How to Get a Job You Are Totally Inappropriate For Epic Fails

How to Get a Job You Are Totally Inappropriate For

You might have financially coasted through your A-Levels on an idle diet of EMA bonuses, occasionally re-painting your grandma’s numerous sheds and washing the cars of your begrudging neighbours, but now school is out and the summer is over…


Perhaps inevitably, you find yourself imprisoned in the primary-coloured pillars of your local Jobcentre, having gritted your teeth throughout the 50 questions about your savings, bonds, investments, trust fund and capital (HA!), and the other 20 designed to establish whether or not you are an illegal immigrant.

But now, while you’re sitting there in the depressive, windowless wasteland that is the waiting room, sneakily texting and ignoring the signs that tell you not to, your entire being suddenly strikes you with a four-limbed epiphany:

  1. Your caseworker, Sandy, doesn’t like you;
  2. The security personnel don’t like you either; 
  3. You have the emptiest CV imaginable;
  4. You absolutely, categorically cannot come back here because your ambition feels like it’s escaping your lungs in a morbid dust every time you exhale.

And what does this all point to?
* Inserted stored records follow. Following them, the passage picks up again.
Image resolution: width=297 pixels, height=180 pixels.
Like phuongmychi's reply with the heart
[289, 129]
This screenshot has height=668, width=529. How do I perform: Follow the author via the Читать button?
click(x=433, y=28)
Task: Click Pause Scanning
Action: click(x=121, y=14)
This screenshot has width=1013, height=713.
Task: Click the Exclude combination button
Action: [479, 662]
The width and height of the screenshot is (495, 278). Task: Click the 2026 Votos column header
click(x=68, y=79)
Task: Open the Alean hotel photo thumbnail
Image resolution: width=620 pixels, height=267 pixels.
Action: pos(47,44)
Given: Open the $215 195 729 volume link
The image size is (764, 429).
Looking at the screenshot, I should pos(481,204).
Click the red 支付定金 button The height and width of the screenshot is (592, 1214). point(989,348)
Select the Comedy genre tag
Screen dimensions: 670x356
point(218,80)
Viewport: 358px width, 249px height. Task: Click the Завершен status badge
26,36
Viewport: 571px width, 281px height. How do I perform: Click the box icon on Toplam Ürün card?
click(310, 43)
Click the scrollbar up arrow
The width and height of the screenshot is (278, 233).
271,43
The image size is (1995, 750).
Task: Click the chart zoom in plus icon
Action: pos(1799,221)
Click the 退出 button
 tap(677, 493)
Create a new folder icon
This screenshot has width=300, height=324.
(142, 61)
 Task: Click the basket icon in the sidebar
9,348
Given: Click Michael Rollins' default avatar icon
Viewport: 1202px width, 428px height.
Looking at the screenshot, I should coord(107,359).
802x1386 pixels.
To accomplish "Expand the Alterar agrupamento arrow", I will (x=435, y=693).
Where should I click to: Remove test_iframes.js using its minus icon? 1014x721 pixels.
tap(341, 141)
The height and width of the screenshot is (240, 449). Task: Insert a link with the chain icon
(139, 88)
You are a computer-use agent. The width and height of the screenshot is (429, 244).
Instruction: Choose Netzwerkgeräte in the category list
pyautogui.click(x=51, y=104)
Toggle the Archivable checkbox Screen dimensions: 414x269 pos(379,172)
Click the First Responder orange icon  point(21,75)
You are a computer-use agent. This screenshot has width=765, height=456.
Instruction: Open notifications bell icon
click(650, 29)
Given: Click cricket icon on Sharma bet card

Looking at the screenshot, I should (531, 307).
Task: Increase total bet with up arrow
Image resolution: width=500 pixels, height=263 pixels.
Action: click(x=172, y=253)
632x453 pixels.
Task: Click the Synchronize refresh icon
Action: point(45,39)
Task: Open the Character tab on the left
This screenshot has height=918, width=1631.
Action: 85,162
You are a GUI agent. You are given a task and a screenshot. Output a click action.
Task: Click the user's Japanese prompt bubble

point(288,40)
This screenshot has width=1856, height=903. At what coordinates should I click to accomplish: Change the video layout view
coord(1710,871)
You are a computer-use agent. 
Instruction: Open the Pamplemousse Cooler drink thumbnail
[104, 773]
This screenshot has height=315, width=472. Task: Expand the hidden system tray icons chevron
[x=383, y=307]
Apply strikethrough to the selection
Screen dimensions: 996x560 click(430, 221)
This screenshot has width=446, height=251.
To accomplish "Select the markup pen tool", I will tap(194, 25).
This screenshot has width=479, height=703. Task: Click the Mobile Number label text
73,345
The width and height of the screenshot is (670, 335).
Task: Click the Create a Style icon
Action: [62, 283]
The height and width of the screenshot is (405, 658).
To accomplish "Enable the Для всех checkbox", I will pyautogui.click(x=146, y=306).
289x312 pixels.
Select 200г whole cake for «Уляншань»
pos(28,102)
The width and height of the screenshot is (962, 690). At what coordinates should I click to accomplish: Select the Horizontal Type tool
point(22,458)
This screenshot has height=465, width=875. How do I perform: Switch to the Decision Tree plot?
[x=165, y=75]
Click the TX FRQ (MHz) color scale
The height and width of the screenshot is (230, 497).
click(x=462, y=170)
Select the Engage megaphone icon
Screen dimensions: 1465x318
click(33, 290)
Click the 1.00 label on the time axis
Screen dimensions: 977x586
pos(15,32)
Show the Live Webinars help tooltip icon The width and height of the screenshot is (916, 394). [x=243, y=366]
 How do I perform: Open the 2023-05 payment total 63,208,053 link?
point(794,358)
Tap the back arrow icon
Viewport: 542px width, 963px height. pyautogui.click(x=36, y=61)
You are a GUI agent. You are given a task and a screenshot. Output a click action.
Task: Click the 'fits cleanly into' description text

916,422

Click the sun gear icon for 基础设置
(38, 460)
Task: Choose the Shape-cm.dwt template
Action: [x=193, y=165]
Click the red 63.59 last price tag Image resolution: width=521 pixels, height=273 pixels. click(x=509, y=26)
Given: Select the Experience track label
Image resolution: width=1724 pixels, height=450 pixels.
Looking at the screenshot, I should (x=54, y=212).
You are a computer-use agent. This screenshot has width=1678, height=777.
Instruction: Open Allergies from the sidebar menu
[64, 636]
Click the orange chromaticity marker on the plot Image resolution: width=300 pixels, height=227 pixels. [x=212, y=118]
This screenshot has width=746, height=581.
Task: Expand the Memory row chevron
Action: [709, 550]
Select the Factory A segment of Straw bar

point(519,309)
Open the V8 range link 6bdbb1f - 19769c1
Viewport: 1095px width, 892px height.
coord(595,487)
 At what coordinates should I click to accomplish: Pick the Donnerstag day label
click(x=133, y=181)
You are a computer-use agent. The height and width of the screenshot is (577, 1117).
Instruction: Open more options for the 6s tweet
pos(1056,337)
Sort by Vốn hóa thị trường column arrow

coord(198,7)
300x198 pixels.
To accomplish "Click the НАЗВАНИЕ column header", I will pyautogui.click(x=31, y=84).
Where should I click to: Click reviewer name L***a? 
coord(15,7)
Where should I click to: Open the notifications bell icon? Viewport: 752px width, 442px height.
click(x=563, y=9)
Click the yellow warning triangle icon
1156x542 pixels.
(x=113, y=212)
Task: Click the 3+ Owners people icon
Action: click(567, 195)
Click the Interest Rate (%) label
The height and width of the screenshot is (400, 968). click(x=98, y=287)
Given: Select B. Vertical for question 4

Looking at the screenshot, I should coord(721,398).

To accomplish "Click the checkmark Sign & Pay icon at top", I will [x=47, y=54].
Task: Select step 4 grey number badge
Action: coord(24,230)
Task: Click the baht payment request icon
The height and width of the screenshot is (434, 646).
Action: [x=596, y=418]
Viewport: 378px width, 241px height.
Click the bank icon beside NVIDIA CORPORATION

What is the overarching thesis guiding these four points towards a logical conclusion?

You have to get a job. Any job.

Here’s the 101 on how to get a job which you are totally inappropriate for…

Seeking a position

This cheerful starting point may well be the easiest one at which to test your unsuitability for a role. It’s simple: get your hands on your local newspaper, giggle at the ‘Police Desk’ section (note: this only applies if you live in the countryside where egg and milk theft is on the rise, or you have a very dark sense of humour), and flip back to the ‘Jobs’ section. Find a pen and circle any of the remotely realistic choices. Let’s not get silly, remember you are looking for an unsuitable role, not an impossible one.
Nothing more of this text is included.